● Task description: Print all of the records below word for word, leaving the pictures out.

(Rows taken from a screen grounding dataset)
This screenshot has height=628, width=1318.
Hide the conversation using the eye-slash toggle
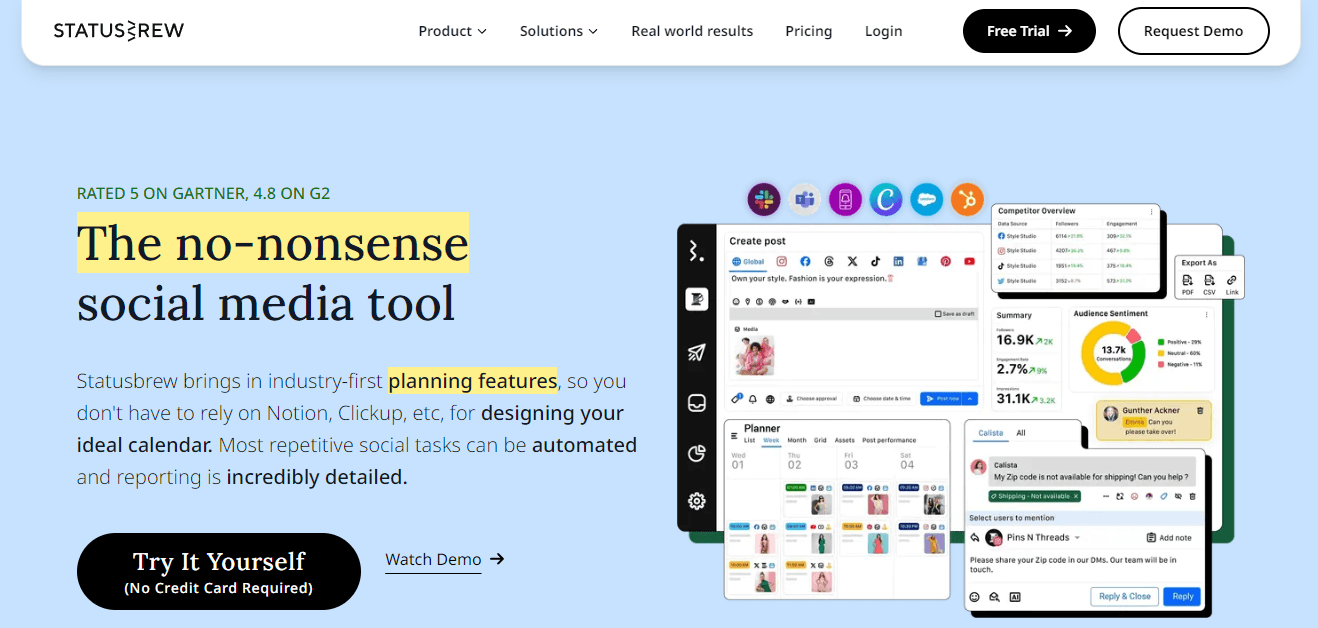click(x=1179, y=496)
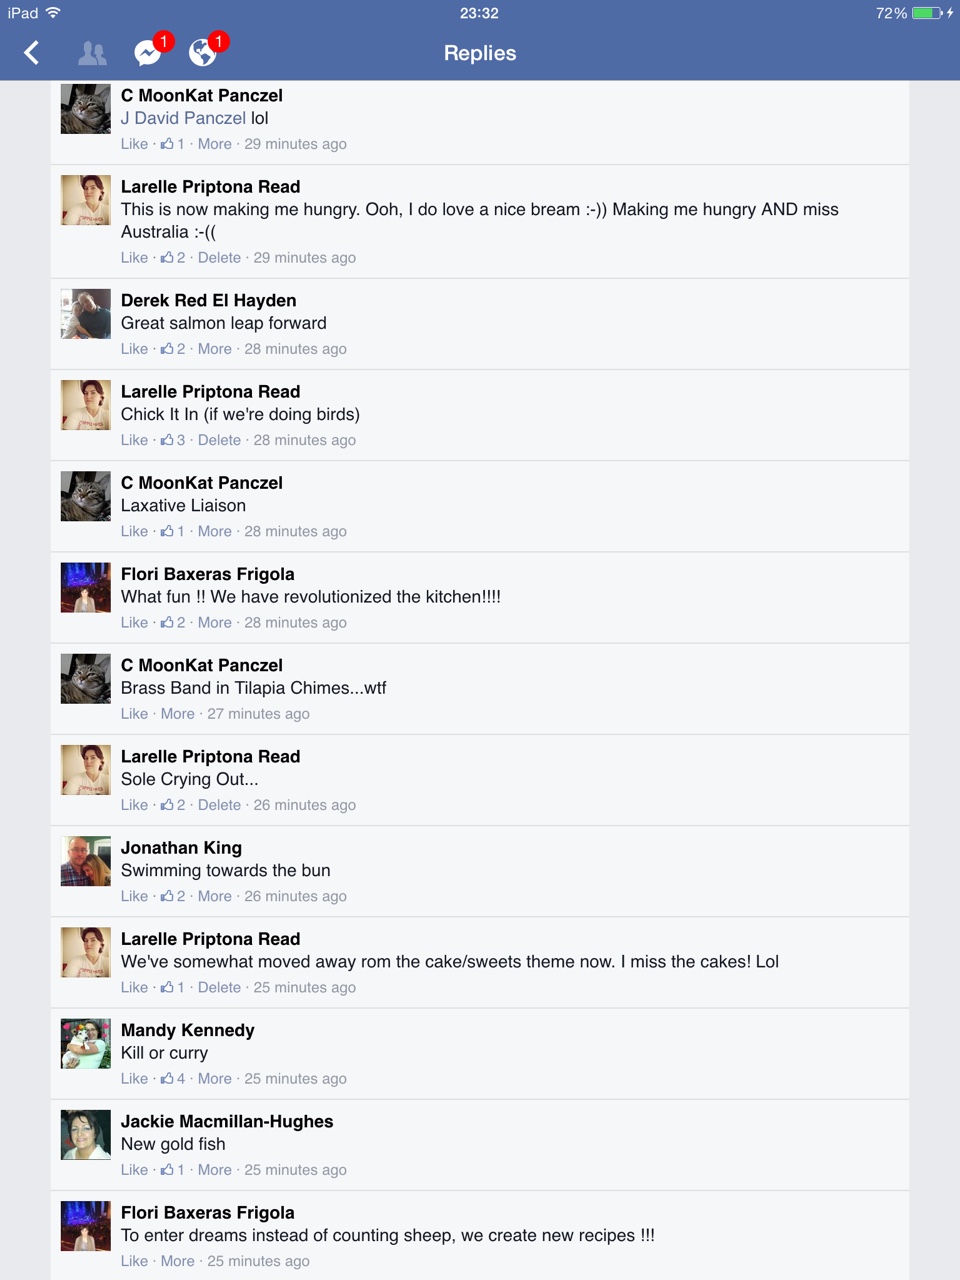The height and width of the screenshot is (1280, 960).
Task: Tap Jonathan King's profile picture
Action: pos(86,861)
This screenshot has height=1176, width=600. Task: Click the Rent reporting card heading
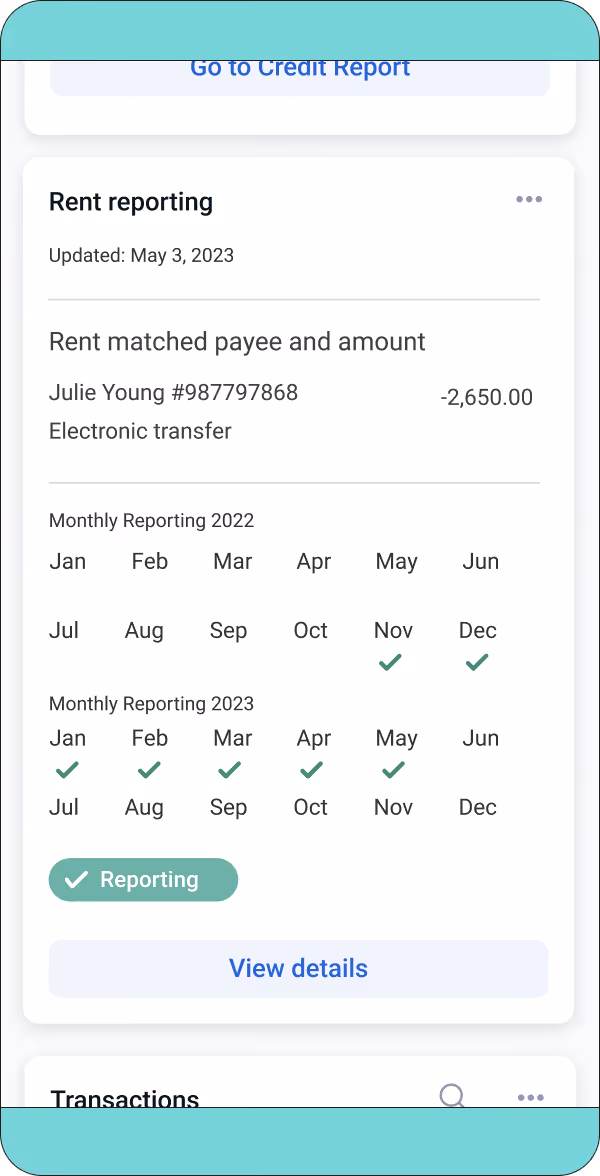(x=130, y=201)
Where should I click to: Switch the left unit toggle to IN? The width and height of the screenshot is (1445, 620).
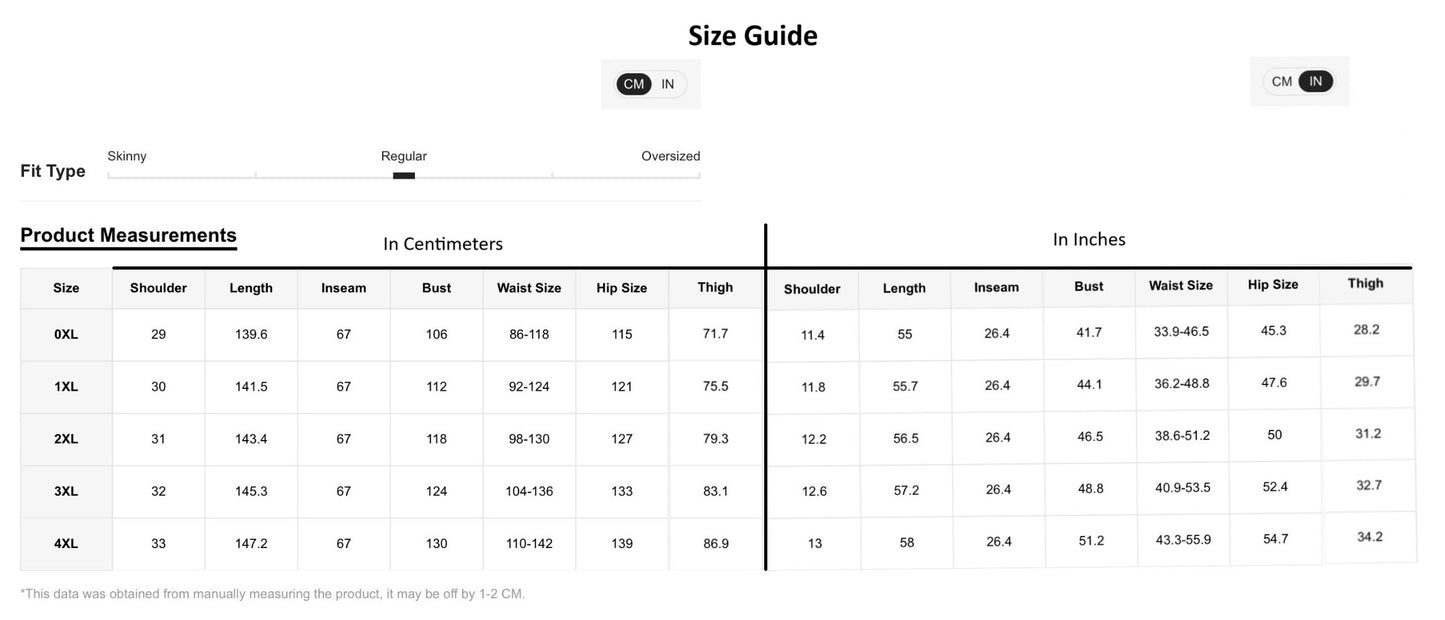coord(667,83)
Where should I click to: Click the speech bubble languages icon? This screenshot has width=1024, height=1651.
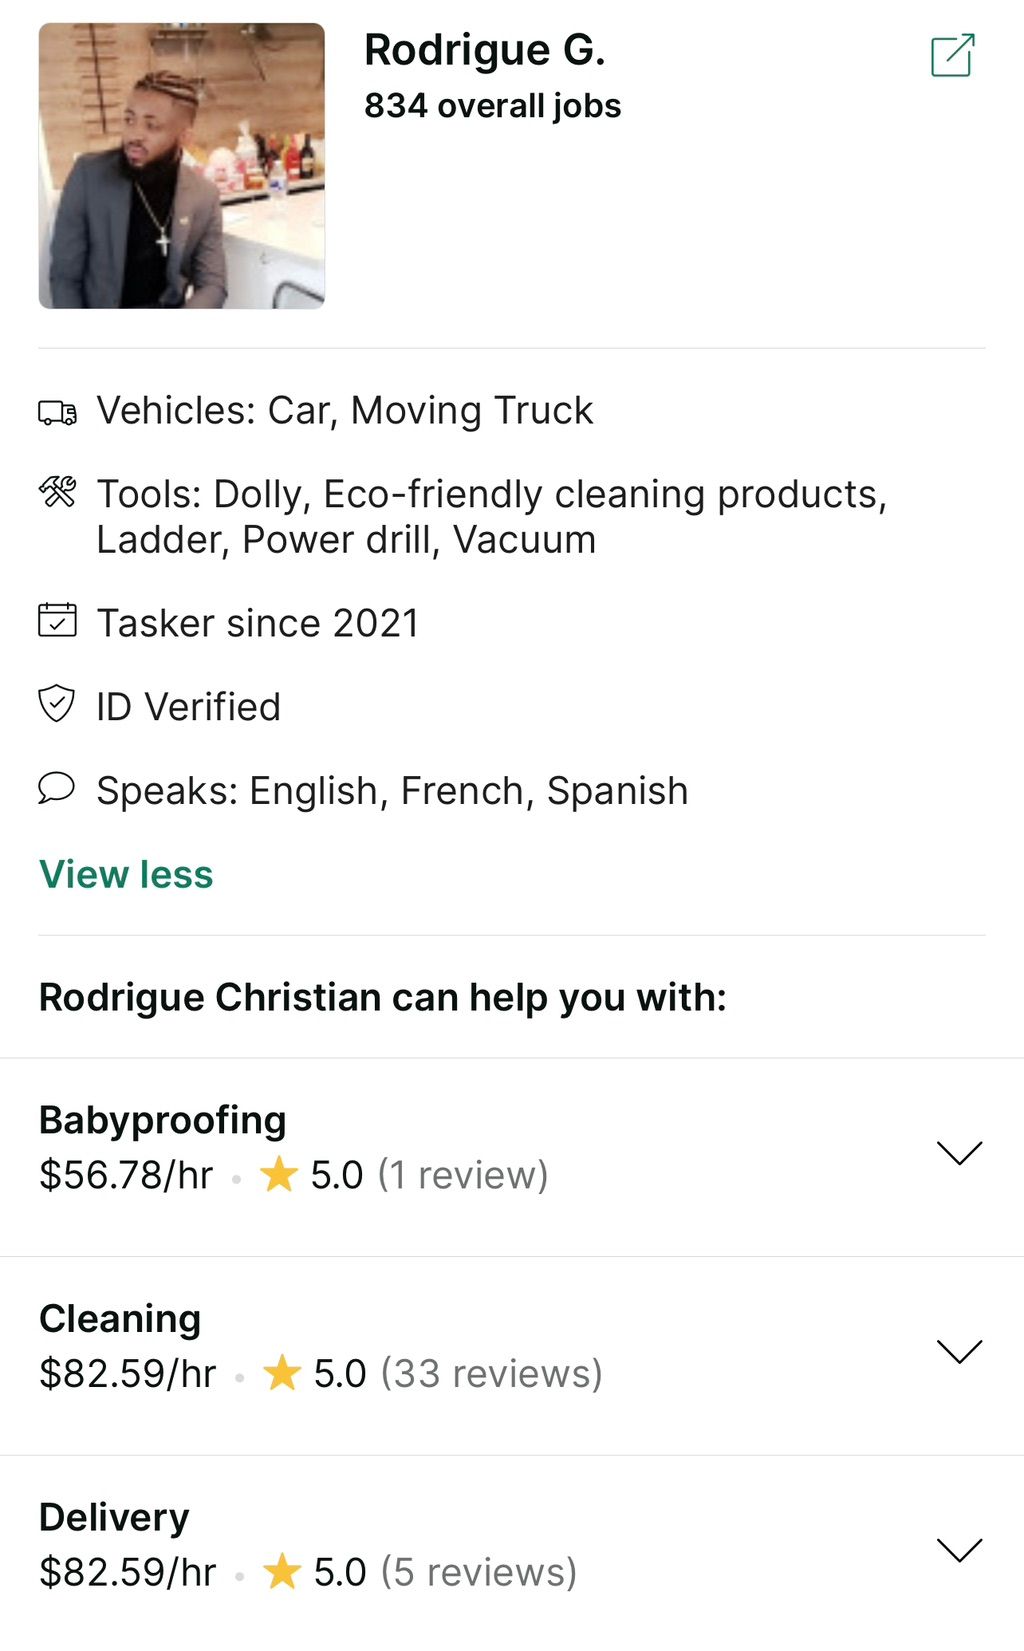[57, 788]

● Answer to the exercise:
This screenshot has height=628, width=1318.
Hide the conversation using the eye-slash toggle
click(x=1179, y=496)
The height and width of the screenshot is (1280, 960).
Task: Tap Jonathan King's profile picture
Action: pos(86,861)
This screenshot has height=1176, width=600. Task: Click the Rent reporting card heading
(x=130, y=201)
Where should I click to: Switch the left unit toggle to IN? The width and height of the screenshot is (1445, 620).
coord(667,83)
Where should I click to: Click the speech bubble languages icon? This screenshot has width=1024, height=1651.
[57, 788]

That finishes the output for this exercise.